UNRISD Conference on Social and Political Dimensions of the Global Crisis: Implications for Developing Countries


UNRISD Podcast: Global Crisis Conference V - Looking to the Future: Ten Years from Now


24 November 2009 – The United Nations Research Institute for Social Development (UNRISD) hosted an international conference in Geneva on 12- 13 November 2009 to better understand the social and political dimensions of the current crisis and subsequent policy and institutional reforms, and their implications for developing countries. This podcast is the fifth in a series of five podcasts focusing on some of the issues raised at the conference. It presents reflections on the future following the present global crisis by three experts whom have been asked the question: Where are we going to be in ten years time?

Please use the 'Media Files' link to the right of this page to access the podcast. (3mins 22secs, MP3 file, 0.593mb)

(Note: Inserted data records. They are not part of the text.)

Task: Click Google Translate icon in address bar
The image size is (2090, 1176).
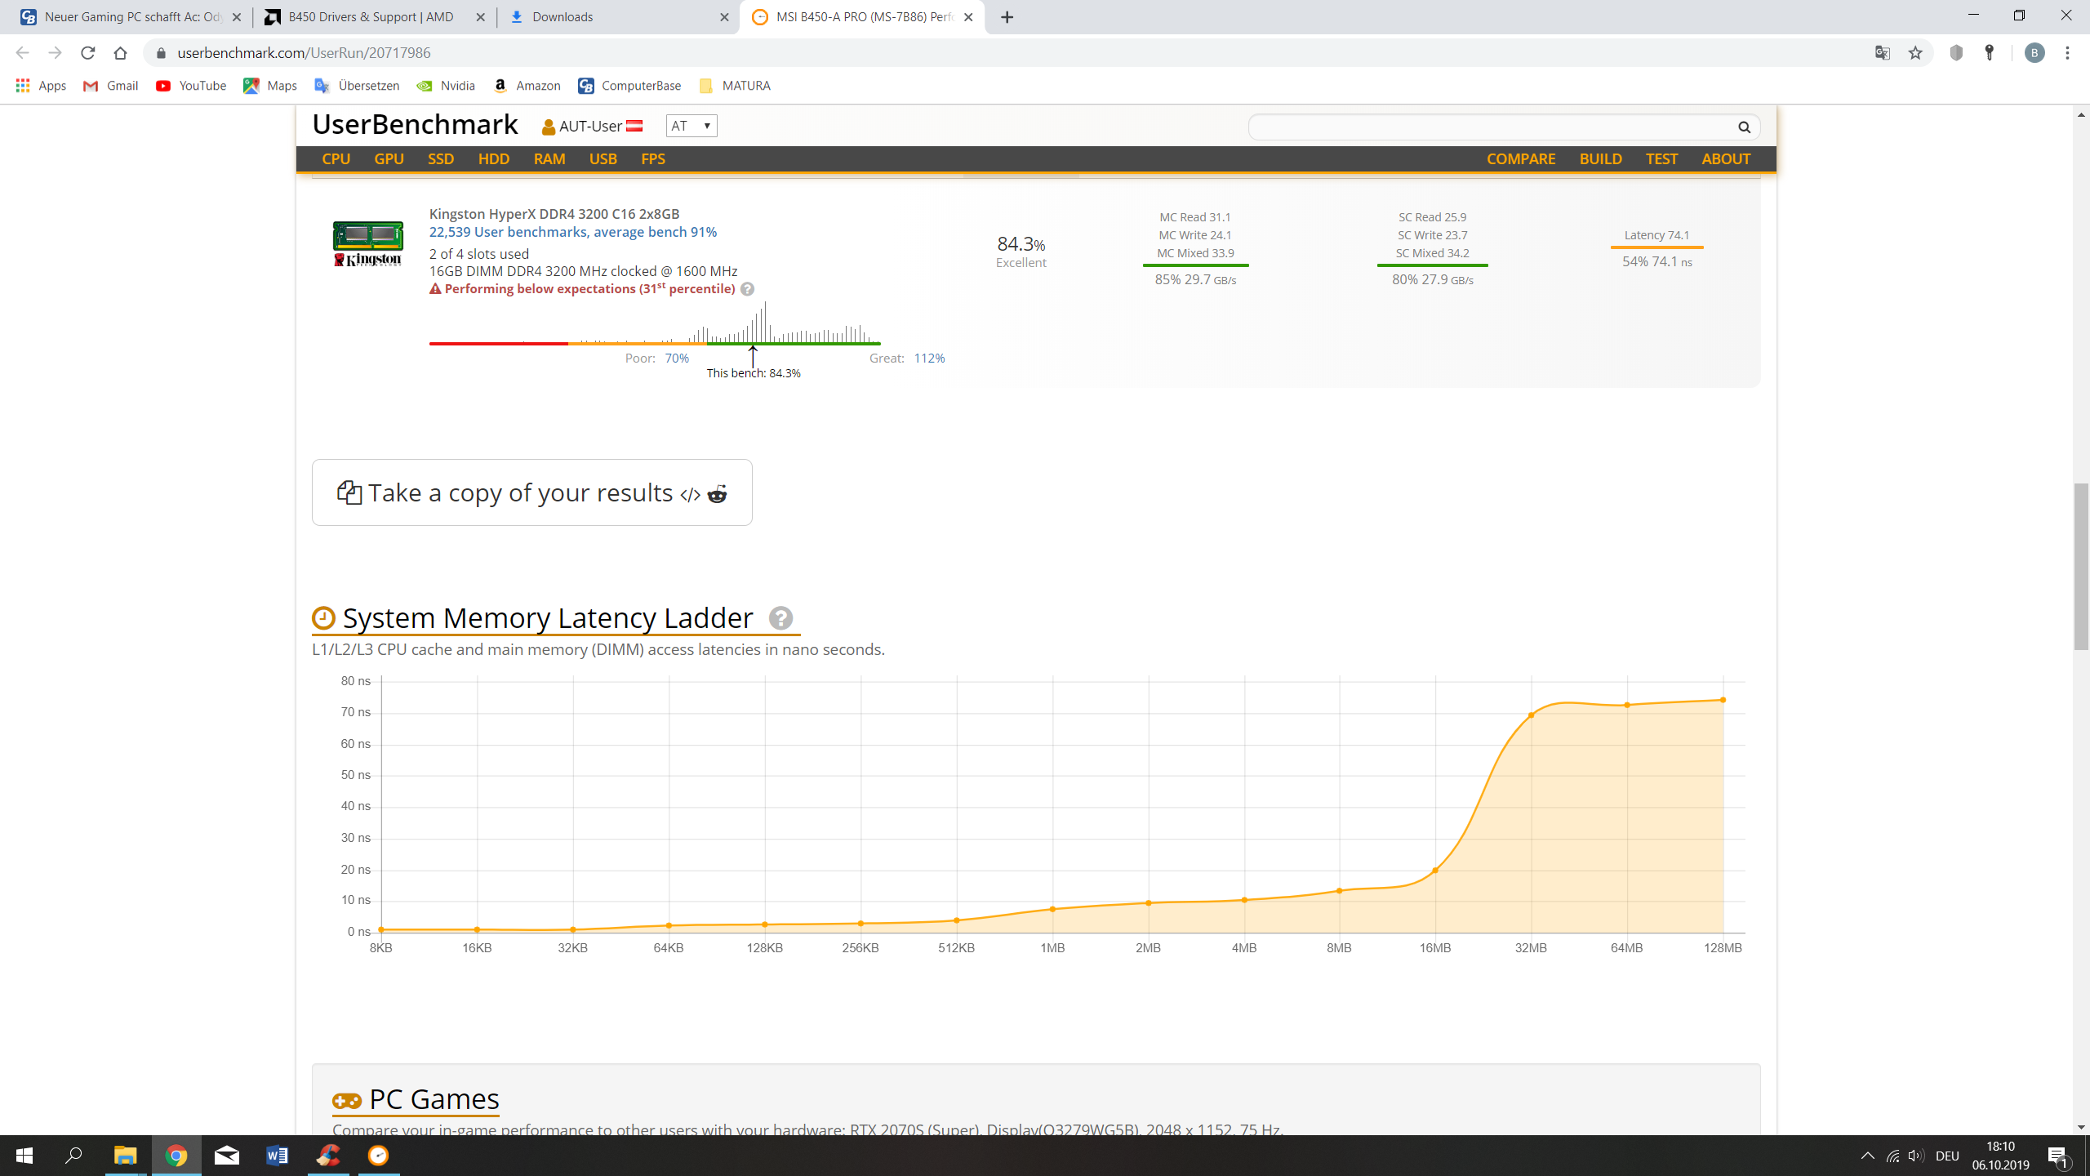Action: point(1882,53)
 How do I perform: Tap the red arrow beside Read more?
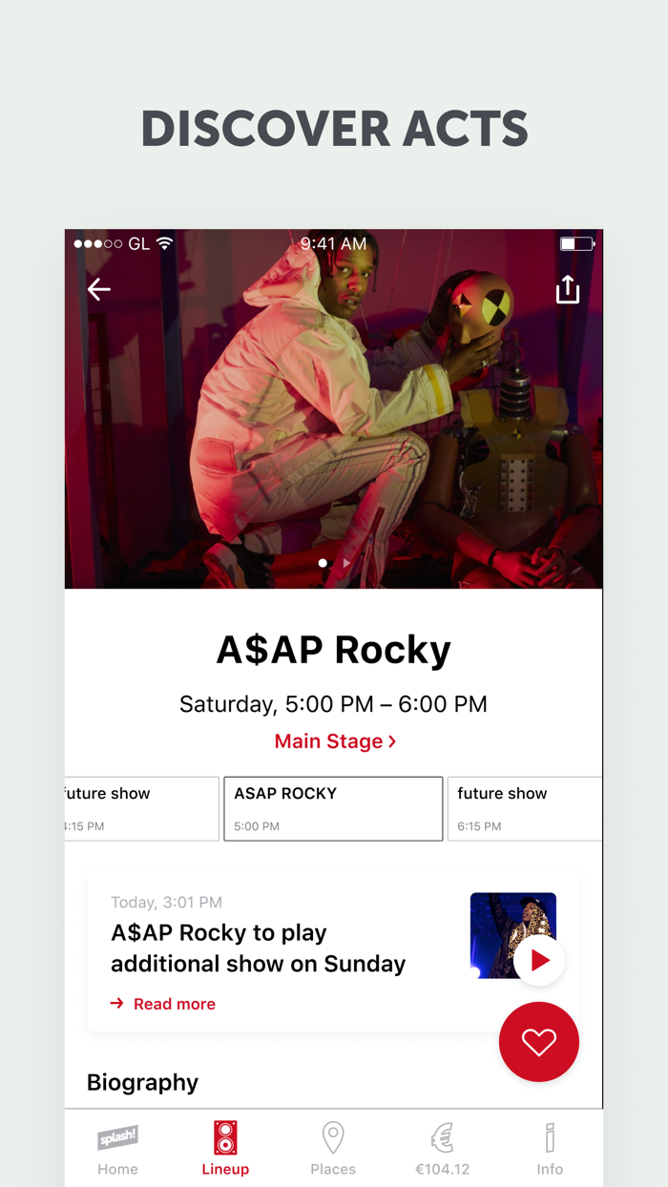(117, 1004)
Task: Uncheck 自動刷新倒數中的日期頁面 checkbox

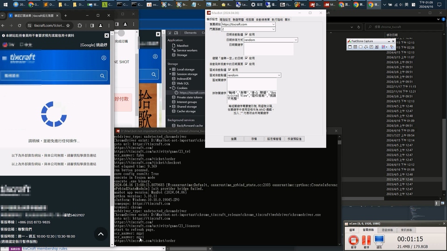Action: [x=246, y=64]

Transcript of the podcast:

Véronique Martinez:
You’re listening to the UNRISD podcast and my name is Véronique Martinez. This episode presents reflections on the future following the present global crisis by three experts whom have been asked the question: Where are we going to be in ten years time? The answers were given at the last session of a conference organized by UNRISD on the 12 and 13 November 2009 on the “Social and Political Dimensions of the Global Crisis: Implications for Developing Countries.” Here is what Bob Jessop, Professor of Sociology at the University of Lancaster said.

Bob Jessop:
What I think is happening is that we're restoring the terms of a finance led accumulation regime and a global economic order or world market organised under the dominance on neoliberalism. The policies wont in fact get rid of the contradictions and therefore we'll be in a worse crisis in five years time than we are now and if people get their act together, particularly in the global South, in the various forums not merely counter hegemonic in relation to the global, but also consolidating alternative narratives within regional or sub hegemonic fora we might be in a position in ten years time to be better off that we are in five years time which would be assuredly worse than where it is now where we seem to have normalised things.

Véronique Martinez:
Andrew Fisher, Senior Lecturer in Population and Social Policy at the Institute of Social Studies of the Erasmus University, Rotterdam, followed.

Andrew Fisher:
Like a lot of people say, this is the first crisis since 1930 that's originated from the centre. I say garbage because the 1982, that crisis originated from the centre. It just took ten or fifteen years to get there. And it's the same thing now. I think right now we've seen a crisis in the centre that has a certain self protection mechanism in it and then that's been pushed off into the peripheries and we'll see the effects of that in five or ten years.

Véronique Martinez:
Finally, Jorge Nef, Professor of Government and International Affairs at Florida University, concluded with.

Jorge Nef:
Ten years from now. I'm not so sure that we can be that optimistic. Well, at least I think in answer in the long run, you know, we're all going to be dead, so we don't have to worry about that. Ten to fifteen years is a long time. But I think if we continue in the present order of things, the crisis will deepen and we'll still be discussing the crisis and organizations like this and others are better at debating on the kind of thing we're doing, which is more academic, than having the teeth to implement things. If anything is going to be implemented it will have to be implemented on a country basis. It would have to be implemented step by step and it will be heavily contested by the powers that be.

Véronique Martinez:
This podcast is part of a collection covering the UNRISD conference on “Social and Political Dimensions of the Global Crisis: Implications for Developing Countries” and if you liked what you heard here, the other podcasts in the collection may also interest you. For more information, go to our website, www.unrisd.org. If you have any suggestions for future podcasts, email us at [email protected].

Thank you for listening. For UNRISD news, this is Véronique Martinez, in Geneva.